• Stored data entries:
════════

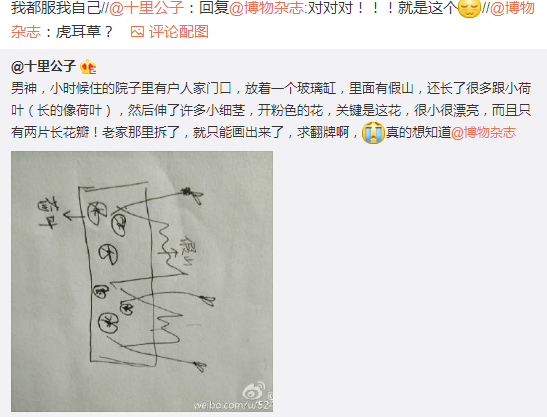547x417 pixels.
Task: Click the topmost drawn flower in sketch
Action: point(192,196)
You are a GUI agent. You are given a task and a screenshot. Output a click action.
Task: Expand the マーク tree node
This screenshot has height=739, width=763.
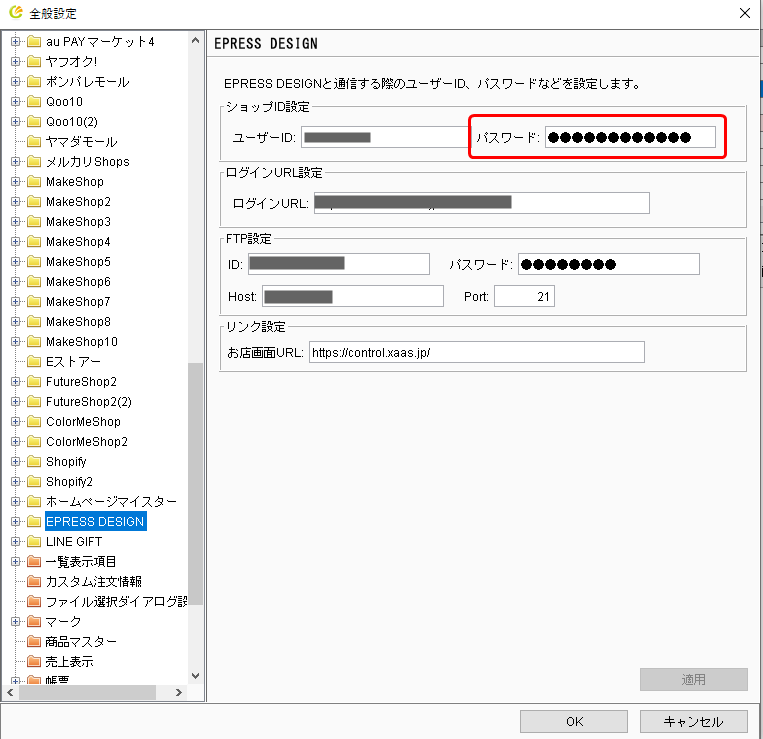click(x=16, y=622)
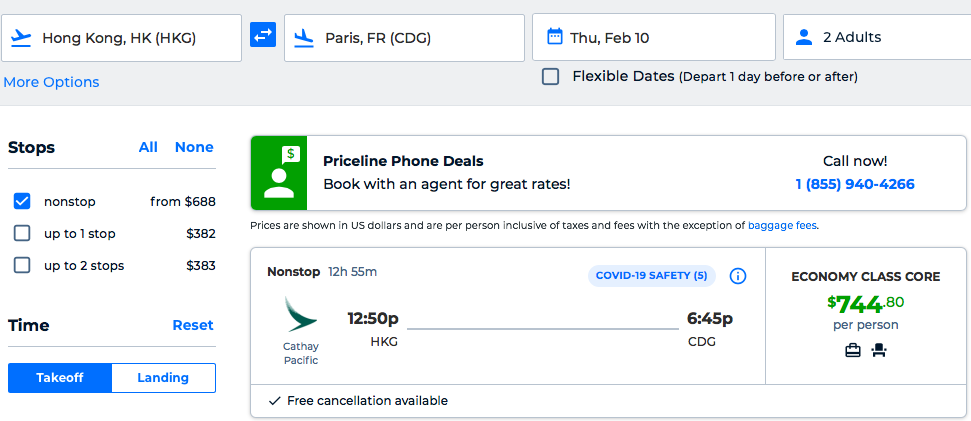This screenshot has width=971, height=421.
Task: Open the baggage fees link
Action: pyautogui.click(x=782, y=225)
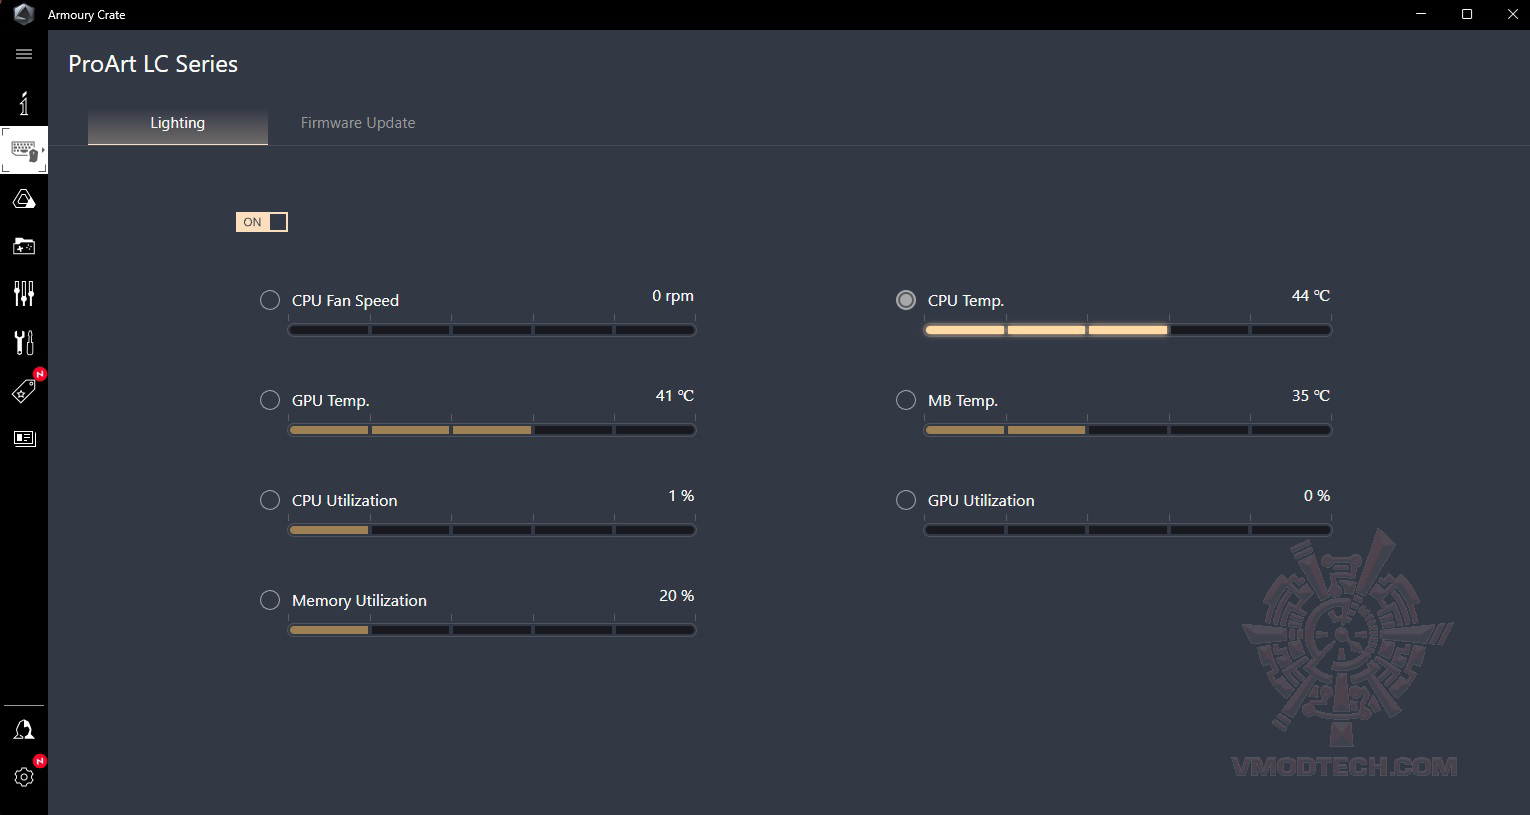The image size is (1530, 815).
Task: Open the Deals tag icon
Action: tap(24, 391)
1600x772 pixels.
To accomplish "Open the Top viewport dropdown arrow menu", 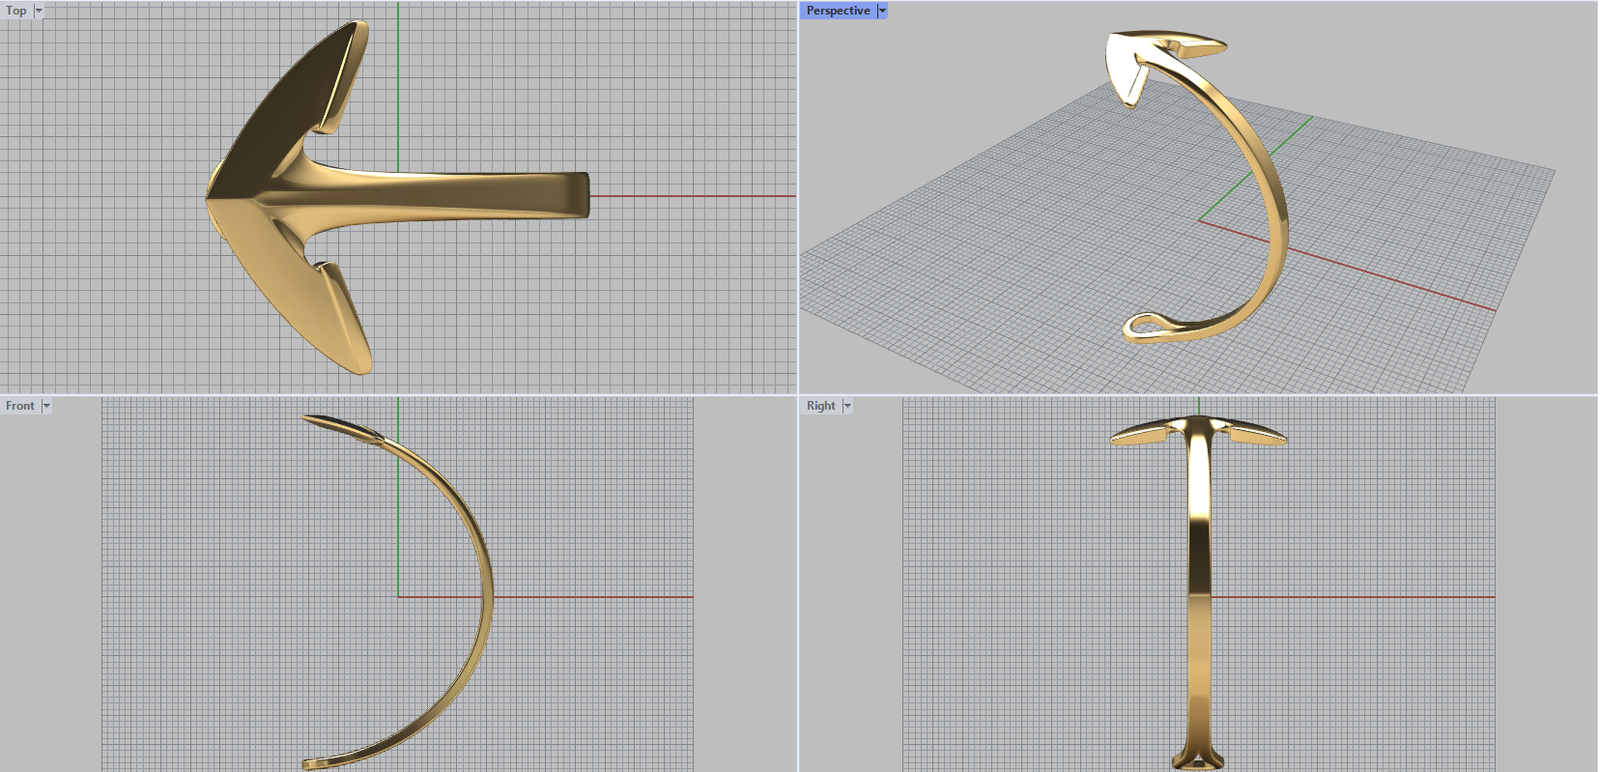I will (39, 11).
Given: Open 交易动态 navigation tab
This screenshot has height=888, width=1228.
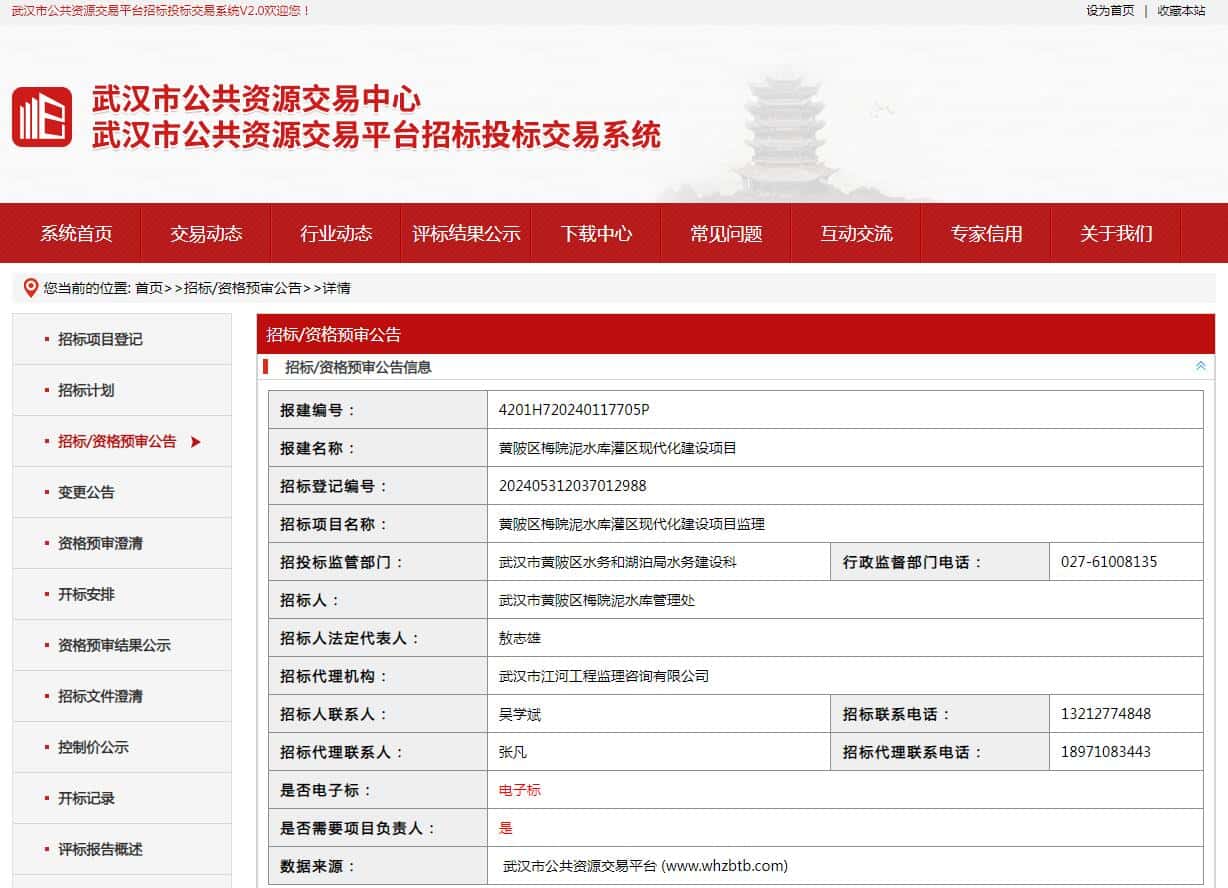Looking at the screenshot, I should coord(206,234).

════════

• Assigned task: Set down, word for word, only the lines running from the line with "Given: Open 交易动态 navigation tab" through the final line of the entries above, omitting all pictures.

• Problem solution:
Given: Open 交易动态 navigation tab
This screenshot has height=888, width=1228.
Looking at the screenshot, I should coord(206,234).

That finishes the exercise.